I have the following problem:
Leg $I$ be a nonempty index set and let $(M_i,\mathfrak{M_i})$ and $(N_1,\mathfrak{N_i})$ be topological spaces. Moreover let $f_i:M_i\rightarrow N_i$ be maps. Finally endow $M=\prod_{i\in I} M_i$ and $N=\prod_{i\in I} N_i$ with the product topology. Show that the product map $$f:M\rightarrow N$$ is continuous iff all maps $f_i$ are continuous.
My idea was the following:
$\Rightarrow $ Let us first assume that the product map is continous. Then define $p_i:M\rightarrow M_i$ and $q_i:N\rightarrow N_i$ be the projection maps which are continous since $M,N$ are endowed with the product topology. Then we see that we have $$f_i\circ p_i=q_i\circ f$$ and remark that $q_i\circ f$ is the composition of two continuous functions. Therefore we can deduce that $f_i\circ p_i$ is continuous. But now it is clear that $f_i$ needs to be continuous, otherwise we would have an open set $O\subset N_i$ such that $f_i^{-1}(O)$ is not open in $M_i$ and therefore $p_i^{-1}(f_i^{-1}(O))$ is not open in $M$ but this would contradict the fact that $f_i\circ p_i$ is continuous.

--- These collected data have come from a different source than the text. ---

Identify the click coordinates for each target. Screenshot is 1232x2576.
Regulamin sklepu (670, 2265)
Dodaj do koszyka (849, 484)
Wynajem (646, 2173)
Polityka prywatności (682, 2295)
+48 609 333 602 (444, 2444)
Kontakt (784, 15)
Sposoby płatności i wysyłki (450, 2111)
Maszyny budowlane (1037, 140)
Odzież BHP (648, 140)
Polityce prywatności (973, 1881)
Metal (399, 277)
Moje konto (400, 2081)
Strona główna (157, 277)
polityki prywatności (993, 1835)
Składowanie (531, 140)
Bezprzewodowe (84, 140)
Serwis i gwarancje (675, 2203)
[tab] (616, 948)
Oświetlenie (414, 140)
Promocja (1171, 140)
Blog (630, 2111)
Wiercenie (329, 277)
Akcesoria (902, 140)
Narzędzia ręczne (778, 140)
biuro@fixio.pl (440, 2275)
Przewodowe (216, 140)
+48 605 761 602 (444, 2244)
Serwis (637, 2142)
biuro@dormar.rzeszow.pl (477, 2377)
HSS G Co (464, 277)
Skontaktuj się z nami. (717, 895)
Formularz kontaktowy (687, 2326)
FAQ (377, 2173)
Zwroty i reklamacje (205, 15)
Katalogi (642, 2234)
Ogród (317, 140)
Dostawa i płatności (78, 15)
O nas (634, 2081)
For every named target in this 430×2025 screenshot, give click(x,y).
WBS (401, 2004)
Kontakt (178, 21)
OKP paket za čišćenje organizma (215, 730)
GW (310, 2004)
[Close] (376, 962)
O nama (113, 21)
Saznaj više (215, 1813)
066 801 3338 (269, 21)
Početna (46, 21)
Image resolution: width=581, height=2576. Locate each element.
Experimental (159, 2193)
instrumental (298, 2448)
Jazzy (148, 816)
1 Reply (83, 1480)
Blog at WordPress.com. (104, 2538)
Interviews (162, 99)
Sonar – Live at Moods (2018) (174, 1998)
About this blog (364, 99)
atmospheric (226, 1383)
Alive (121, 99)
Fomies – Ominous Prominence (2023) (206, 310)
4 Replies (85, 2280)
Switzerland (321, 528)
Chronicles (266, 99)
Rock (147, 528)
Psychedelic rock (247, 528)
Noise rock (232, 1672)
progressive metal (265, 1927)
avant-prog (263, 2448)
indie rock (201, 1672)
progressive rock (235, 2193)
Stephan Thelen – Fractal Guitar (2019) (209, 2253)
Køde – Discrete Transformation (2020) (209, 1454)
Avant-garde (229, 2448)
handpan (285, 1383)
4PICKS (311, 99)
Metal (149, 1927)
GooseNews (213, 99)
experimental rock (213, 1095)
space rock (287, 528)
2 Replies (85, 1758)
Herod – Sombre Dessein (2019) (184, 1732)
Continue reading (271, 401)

$\Leftarrow$ I would have done a similar argument for $f$ in the other direction.
Now I'm not sure if this works. Could someone help me maybe?
Thank you!
You need the assumption that all $M_i$ are non-empty. Otherwise the product $M$ is empty and you cannot get any information about the $f_i$.
Your proof of $\Rightarrow$ is correct.
For $\Leftarrow$ you can argue as follows:
If all $f_i$ are continuous, then all $f_i \circ p_i : M \to N_i$ are continuous. Thus all $q_i \circ f = f_i \circ p_i$ are continuous. The universal property of the product $N$ shows then that $f$ is continuous.